## Your objective
Filter the records below and copy every line containing the word "heart".

Collected data:

[Start of section]

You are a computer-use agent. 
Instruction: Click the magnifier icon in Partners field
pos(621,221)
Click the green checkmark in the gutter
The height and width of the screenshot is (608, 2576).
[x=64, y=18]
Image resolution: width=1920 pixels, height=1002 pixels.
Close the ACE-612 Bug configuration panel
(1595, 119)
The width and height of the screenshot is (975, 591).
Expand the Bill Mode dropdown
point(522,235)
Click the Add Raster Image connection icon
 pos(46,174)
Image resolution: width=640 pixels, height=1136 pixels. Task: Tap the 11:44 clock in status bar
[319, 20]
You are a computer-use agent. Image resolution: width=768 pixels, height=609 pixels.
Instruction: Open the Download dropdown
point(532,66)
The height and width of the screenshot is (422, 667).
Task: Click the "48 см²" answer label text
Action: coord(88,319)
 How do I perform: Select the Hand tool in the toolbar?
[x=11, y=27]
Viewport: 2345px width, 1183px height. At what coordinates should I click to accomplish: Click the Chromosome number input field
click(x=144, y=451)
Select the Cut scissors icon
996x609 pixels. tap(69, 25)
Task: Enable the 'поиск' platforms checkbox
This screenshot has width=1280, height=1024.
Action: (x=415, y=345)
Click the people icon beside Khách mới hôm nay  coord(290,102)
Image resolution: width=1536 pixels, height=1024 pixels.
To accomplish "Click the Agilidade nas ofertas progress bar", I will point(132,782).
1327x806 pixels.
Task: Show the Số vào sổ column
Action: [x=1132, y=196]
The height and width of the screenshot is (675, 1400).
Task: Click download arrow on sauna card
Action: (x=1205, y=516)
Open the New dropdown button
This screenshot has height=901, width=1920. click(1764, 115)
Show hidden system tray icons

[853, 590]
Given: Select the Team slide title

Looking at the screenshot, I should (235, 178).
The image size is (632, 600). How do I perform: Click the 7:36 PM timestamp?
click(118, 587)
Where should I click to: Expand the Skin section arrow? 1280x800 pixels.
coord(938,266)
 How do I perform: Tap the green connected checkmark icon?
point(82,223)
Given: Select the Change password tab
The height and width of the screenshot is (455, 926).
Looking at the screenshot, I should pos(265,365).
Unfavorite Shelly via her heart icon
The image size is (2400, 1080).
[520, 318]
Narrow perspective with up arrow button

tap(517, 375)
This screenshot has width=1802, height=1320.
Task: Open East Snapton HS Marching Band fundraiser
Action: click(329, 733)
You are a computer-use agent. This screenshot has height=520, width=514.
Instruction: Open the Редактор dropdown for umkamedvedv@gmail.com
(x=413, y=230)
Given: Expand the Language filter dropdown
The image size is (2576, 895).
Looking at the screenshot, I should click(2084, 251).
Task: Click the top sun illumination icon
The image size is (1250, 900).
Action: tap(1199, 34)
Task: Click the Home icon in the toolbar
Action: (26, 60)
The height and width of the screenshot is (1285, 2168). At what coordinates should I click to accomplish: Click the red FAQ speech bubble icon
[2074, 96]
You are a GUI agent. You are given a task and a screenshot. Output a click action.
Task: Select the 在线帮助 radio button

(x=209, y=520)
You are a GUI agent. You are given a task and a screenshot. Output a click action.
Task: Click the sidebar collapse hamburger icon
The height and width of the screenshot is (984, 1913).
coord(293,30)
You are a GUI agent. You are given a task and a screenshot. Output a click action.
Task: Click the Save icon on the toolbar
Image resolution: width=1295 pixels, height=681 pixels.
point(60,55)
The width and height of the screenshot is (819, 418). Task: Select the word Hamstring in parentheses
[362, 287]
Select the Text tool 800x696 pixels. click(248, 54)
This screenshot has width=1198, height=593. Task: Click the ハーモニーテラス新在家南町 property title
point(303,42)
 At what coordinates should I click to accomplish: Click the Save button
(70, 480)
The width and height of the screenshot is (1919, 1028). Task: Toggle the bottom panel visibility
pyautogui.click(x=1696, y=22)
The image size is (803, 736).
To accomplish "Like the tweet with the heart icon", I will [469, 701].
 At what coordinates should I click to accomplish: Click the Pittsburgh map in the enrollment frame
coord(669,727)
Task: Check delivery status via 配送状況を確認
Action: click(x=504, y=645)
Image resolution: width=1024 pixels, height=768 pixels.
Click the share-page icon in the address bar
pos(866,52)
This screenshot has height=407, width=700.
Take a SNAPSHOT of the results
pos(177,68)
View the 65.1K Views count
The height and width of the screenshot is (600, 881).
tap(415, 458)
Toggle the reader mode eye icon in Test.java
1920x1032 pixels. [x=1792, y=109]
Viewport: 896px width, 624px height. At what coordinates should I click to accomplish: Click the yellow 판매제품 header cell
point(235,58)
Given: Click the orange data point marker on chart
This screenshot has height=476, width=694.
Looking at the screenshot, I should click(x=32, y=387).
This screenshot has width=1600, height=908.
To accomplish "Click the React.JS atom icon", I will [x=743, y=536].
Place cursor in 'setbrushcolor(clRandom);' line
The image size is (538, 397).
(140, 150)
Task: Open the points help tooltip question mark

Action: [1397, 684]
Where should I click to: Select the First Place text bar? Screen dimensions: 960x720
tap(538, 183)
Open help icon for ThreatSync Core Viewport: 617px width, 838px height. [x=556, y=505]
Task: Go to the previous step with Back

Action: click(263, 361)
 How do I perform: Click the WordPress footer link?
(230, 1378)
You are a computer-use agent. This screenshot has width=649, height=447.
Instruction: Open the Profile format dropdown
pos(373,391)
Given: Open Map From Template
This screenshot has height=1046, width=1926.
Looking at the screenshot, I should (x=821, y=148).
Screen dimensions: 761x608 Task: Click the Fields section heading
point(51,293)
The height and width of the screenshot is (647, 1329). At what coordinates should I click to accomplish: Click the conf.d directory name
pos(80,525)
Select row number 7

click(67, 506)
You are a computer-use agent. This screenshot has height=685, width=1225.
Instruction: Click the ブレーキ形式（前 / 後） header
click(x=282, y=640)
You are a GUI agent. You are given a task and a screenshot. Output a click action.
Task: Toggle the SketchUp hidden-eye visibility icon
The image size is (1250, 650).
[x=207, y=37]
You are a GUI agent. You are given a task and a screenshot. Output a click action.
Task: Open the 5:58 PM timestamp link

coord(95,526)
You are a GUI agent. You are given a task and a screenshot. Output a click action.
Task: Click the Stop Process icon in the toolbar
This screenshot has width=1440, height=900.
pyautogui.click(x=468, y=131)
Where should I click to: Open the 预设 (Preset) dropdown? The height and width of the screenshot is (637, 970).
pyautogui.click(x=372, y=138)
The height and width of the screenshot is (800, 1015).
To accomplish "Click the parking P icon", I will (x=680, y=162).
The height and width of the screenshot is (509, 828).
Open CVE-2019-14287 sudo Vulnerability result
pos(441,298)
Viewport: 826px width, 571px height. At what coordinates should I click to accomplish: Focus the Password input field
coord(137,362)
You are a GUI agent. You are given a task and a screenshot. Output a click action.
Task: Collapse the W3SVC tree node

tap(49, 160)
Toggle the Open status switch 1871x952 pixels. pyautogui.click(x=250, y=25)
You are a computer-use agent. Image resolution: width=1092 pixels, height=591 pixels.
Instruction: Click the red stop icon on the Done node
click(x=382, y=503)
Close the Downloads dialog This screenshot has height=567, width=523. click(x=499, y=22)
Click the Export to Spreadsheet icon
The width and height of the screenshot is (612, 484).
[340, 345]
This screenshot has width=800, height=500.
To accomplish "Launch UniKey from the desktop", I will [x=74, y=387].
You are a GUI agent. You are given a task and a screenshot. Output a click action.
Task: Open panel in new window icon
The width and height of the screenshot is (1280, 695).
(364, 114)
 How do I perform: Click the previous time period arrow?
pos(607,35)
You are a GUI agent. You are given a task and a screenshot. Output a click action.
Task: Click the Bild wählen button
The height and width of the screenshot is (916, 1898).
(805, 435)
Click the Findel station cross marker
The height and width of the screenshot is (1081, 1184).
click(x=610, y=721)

[End of section]

## Task solution
Unfavorite Shelly via her heart icon
To accomplish "Like the tweet with the heart icon", I will [469, 701].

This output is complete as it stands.